Kuala Lumpur experiences a moderate climate throughout the year, but the best months to visit the place are from December to January and June to August due to the popular festivals during this time. February to March and September to October are considered off-season here. Malaysia is not excused from the monsoon season that affects much of Southeast Asia during the summer months. So if you’re visiting in June-October be prepared to bring some waterproof clothing and shoes. Carrying an umbrella might also be a good idea!

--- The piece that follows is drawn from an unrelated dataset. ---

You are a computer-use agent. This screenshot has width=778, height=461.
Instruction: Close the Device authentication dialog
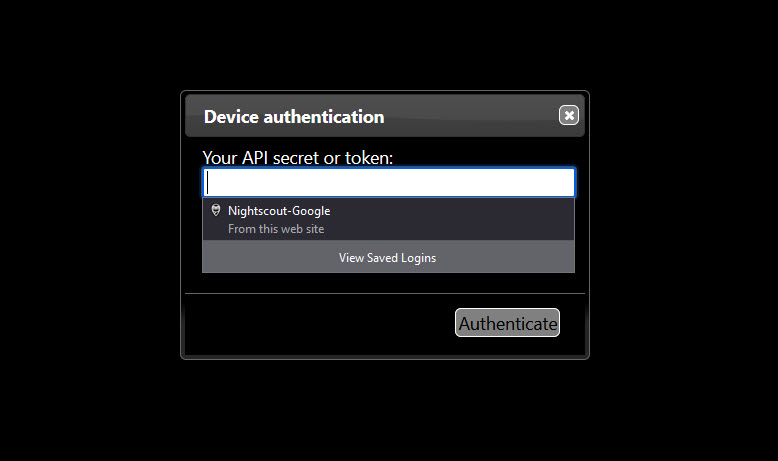(x=569, y=116)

Malaysian cuisine is heavily influenced by Chinese cuisine and is often infused with Indian flavours— be it street food or dishes at fine-dining restaurants, all foods consist of recipes that have been greatly influenced by the city’s multiculturalism. The Muslim population, too, contribute their cooking styles to the culinary landscape of Kuala Lumpur. Some of the most popular classic dishes of Kuala Lumpur are:
Nasi lemak, a popular dish consists of aromatic rice cooked in coconut milk, with pandan leaves, roasted peanuts, fried anchovies, hard-boiled egg and for added spice, some sambal belacan or spicy shrimp paste.
Served with cucumbers and raw onions, satay is one of the most popular and must-have food served in every nook and corner of Kuala Lumpur — right from the street stalls to well-known restaurants.
Hokkien mee, another classic Malaysian dish and one of the popular ones in Kuala Lumpur are thick noodles tossed in soy sauce and mushrooms, the black sauce adds up a typical flavour profile to the noodles.
Kuala Lumpur transport system provides convenient and quick access to various parts of this city and its surrounding. KL Sentral is the main epicentre of the most modern transportation systems in this region in Kuala Lumpur where you can take the Light Rail Transit trains, KTM trains, Rapid KL buses, ERL and even do the passenger and luggage check-in. The latest acquisition in the transport systems is the Subang Skypark Line. However, Kuala Lumpur is best experienced on a bike or by foot.
1) Petronas Twin Towers
Kuala Lumpur's most identifiable landmark is its twin towers which are built of reinforced concrete, steel, and glass. Once the tallest towers in the world, the twin skyscrapers still remain the tallest twin buildings in the world.
2) KLCC Park
Located at the feet of the Petronas Twin Towers, KLCC Park is Kuala Lumpur's largest urban park, a 50-acre sanctuary for both humans and animals that promote biodiversity, and provides a wide range of stunning colours and shapes to the design of the park. KLCC's main attraction is Lake Symphony, a 1.3-kilometre-long rubberized jogging path, a wading pool, and a two-acre children's playground,
3) Petaling Street
Petaling Street is also a popular destination for street food, where both locals and tourists come to grab spices, ingredients, and specialities of foods. One of Malaysia's oldest Buddhist temples is located near Petaling street.
4) National Museum
Malaysia's most important cultural and heritage museum is the National Museum. This three-story museum exhibits collections that include everything from traditional weapons to historical wedding apparel to restored outdoor structures. The museum is situated in the space that was once occupied by the Selangor Museum and destroyed by an air bombing during WWII.
5) Central Market
Exploring a new place as a tourist is always completed by collecting some souvenirs and visiting the local market. Malaysia is well known for ornamental wood carvings and pottery, both of which are well-represented in the Central market. Traditional Malaysian handicrafts and batik textiles to pewter and silver items are very famous items to collect from this market at reasonable prices.